The engineering teams will design, build and fly their own payload experiments, as well as assemble equipment that the balloons will carry to livestream video to NASA. Next fall’s eclipse will “in some ways be a dry run,” for the engineering teams, Des Jardins said, because the moon does not cast a shadow on the Earth during annular eclipses; however, the teams will practice using very precise GPS devices and helium control valves to keep the balloons at the desired altitude of 70,000 to 75,000 feet, where they will bounce along ripples in the atmosphere known as “gravity waves.”

Much of the engineering teams’ work will take place prior to the eclipses during the design-build process when they will be challenged to confine the payloads to a 12-pound limit.

“It pushes students’ ingenuity to keep light,” Des Jardins said.

The atmospheric science teams are charged with collecting data during both eclipses for later analysis. Each atmospheric science team will launch 30 balloons, one at a time, every hour for 30 hours. The balloons will carry ready-made sensors to collect data from the entire path of flight, from the ground up to 115,000 feet. The Eclipse Ballooning Project’s atmospheric team discovered in 2019 that the cool shadow cast by the moon during the total eclipse generated gravity waves in the upper atmosphere, so one question the student scientists will attempt to answer next October is whether gravity waves also are generated during annular eclipses.
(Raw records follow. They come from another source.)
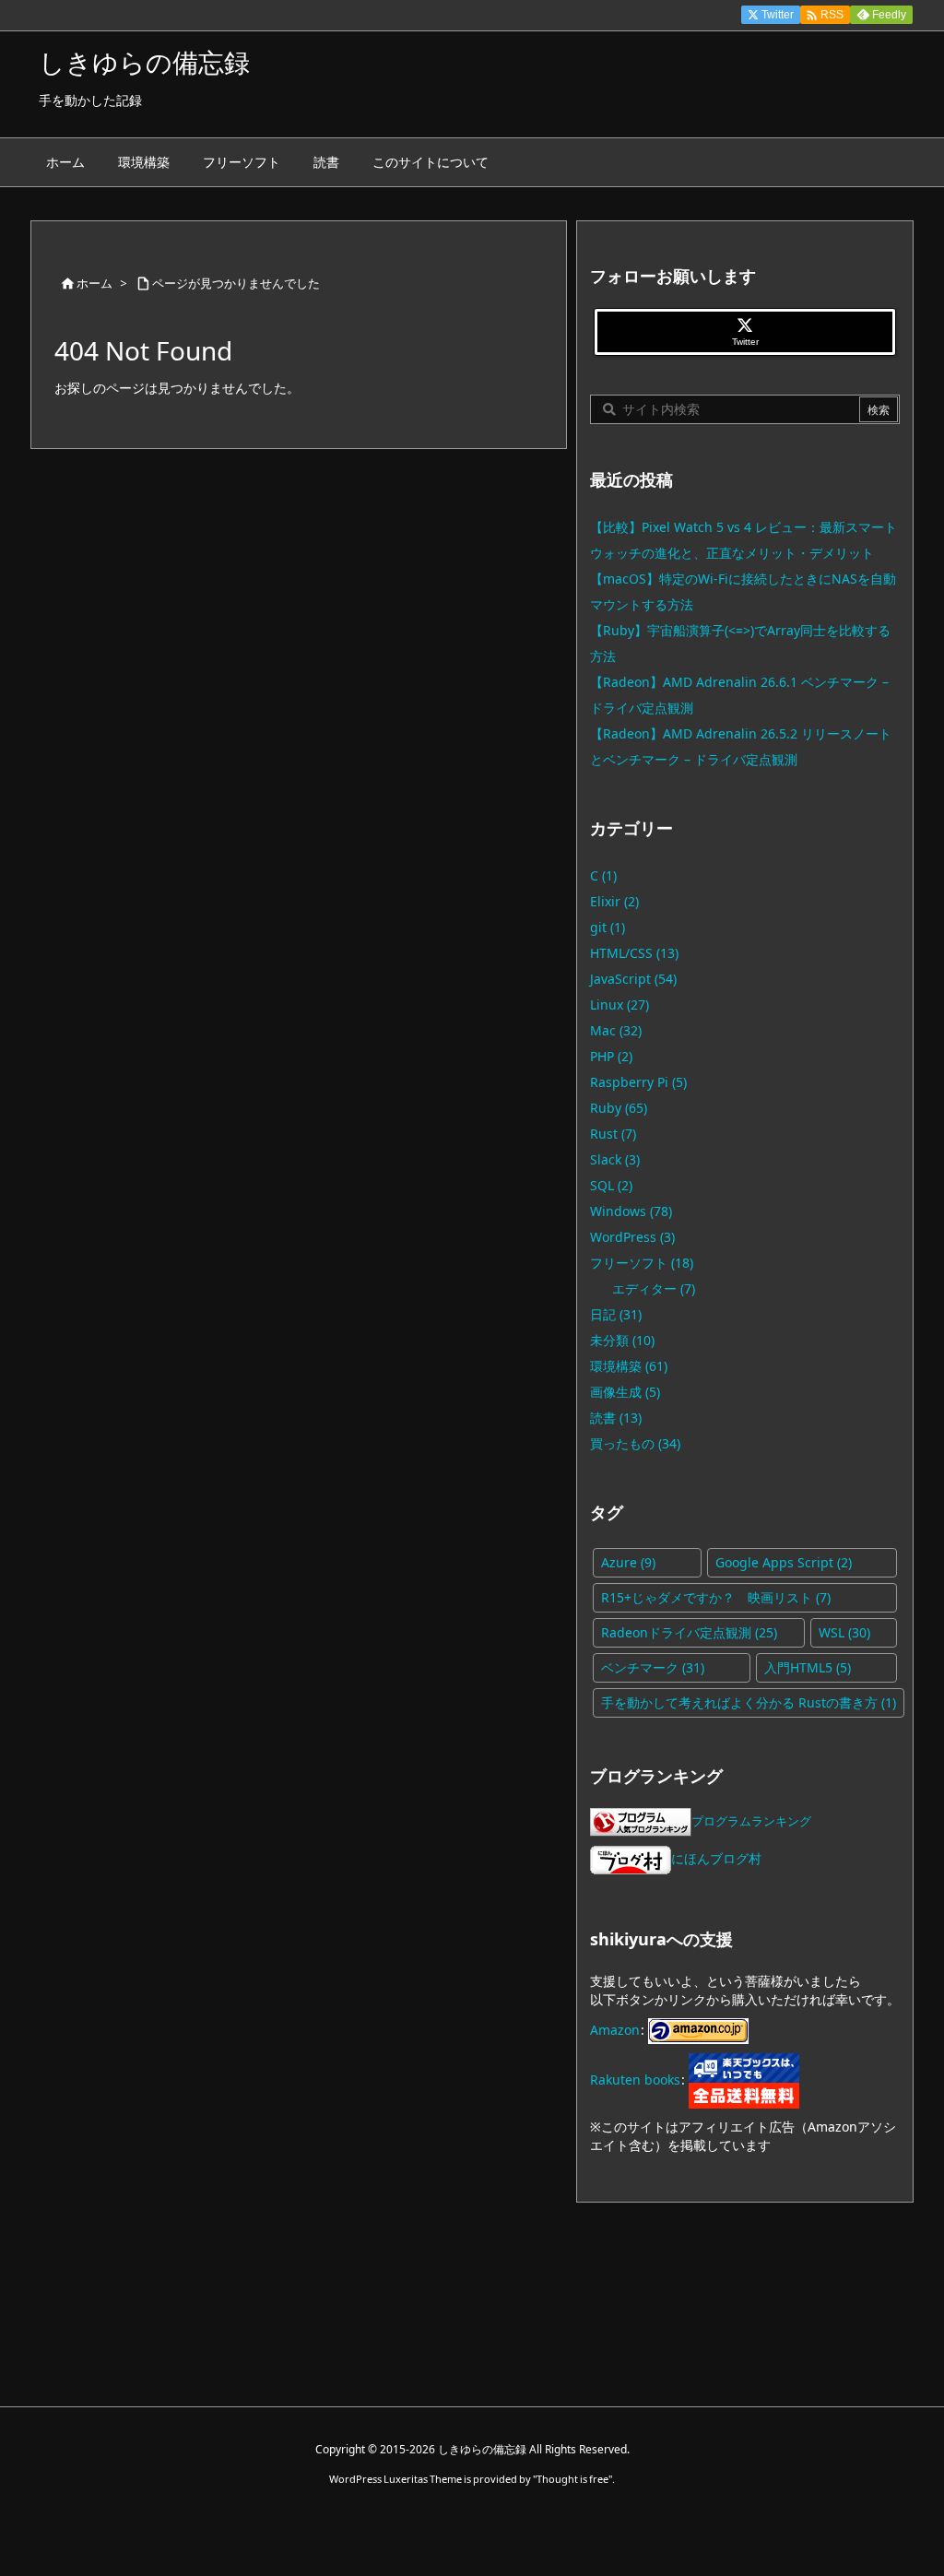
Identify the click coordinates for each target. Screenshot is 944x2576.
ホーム (94, 283)
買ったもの (635, 1443)
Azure (628, 1562)
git (607, 927)
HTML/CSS (634, 953)
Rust (613, 1133)
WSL (844, 1632)
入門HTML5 (807, 1667)
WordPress (632, 1237)
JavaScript (633, 978)
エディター (653, 1288)
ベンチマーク (652, 1667)
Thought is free (572, 2479)
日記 (616, 1314)
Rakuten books (635, 2078)
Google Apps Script (783, 1562)
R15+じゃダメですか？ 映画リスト (716, 1597)
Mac (616, 1030)
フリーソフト (641, 1262)
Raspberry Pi (638, 1082)
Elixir (614, 901)
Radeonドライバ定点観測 (689, 1632)
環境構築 (628, 1366)
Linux (619, 1004)
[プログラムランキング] (640, 1820)
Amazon (615, 2029)
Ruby (618, 1108)
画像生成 (625, 1391)
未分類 (622, 1340)
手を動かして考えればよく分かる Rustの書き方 (748, 1702)
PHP (611, 1056)
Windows (631, 1211)
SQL (611, 1185)
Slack (615, 1159)
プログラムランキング (751, 1821)
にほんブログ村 (716, 1858)
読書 (616, 1417)
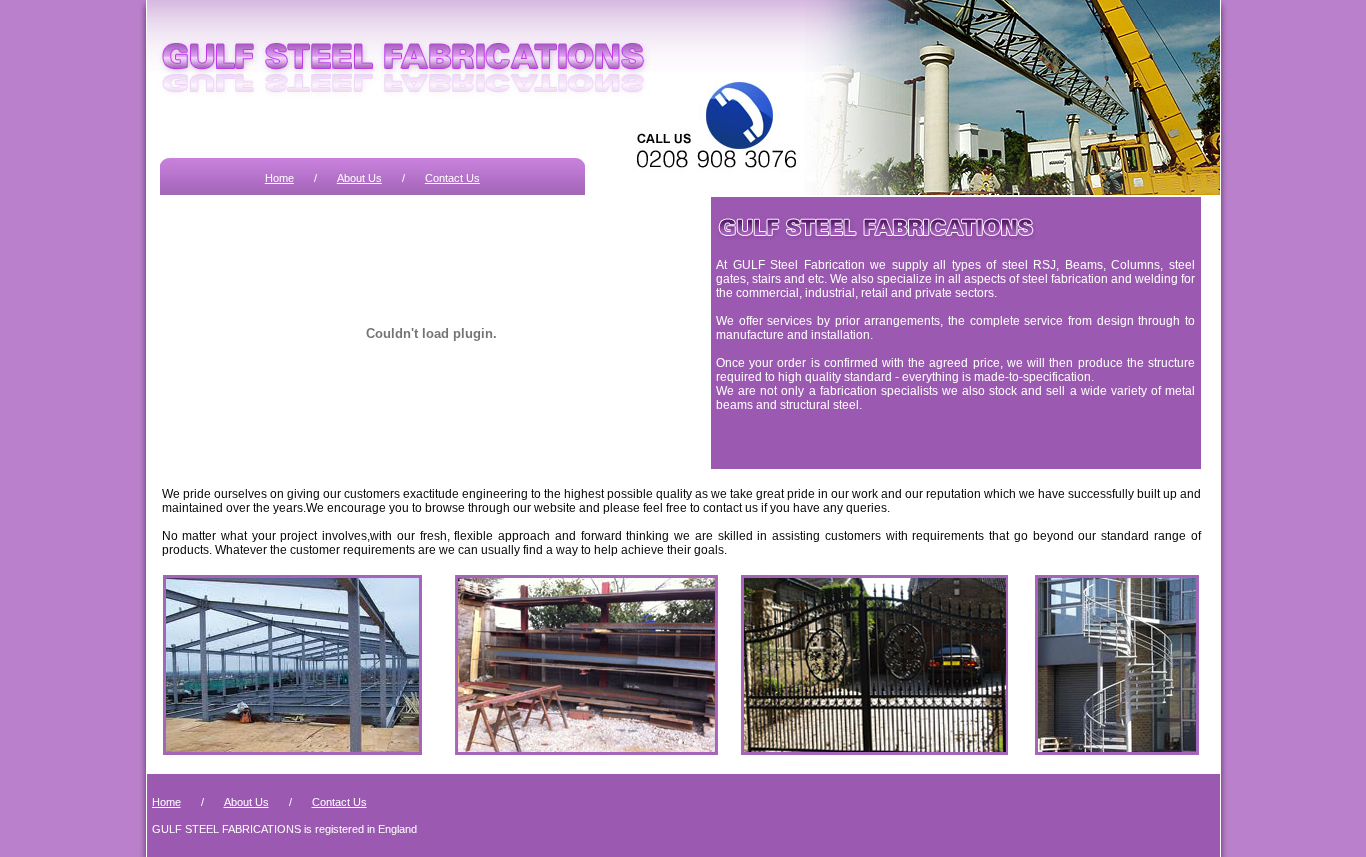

Experts from NASA will serve as guides for students to ensure their experiments are designed correctly.

The endeavor “is a lot of work,” but Des Jardins said the fruits of the labor are invaluable.

“The goal of the Nationwide Eclipse Ballooning Project is to help students have hands-on, life-changing experiences to see if research is what they really want to do,” she said. “It’s important to give students the opportunity to know if science or engineering is actually something they would want to do for a career.”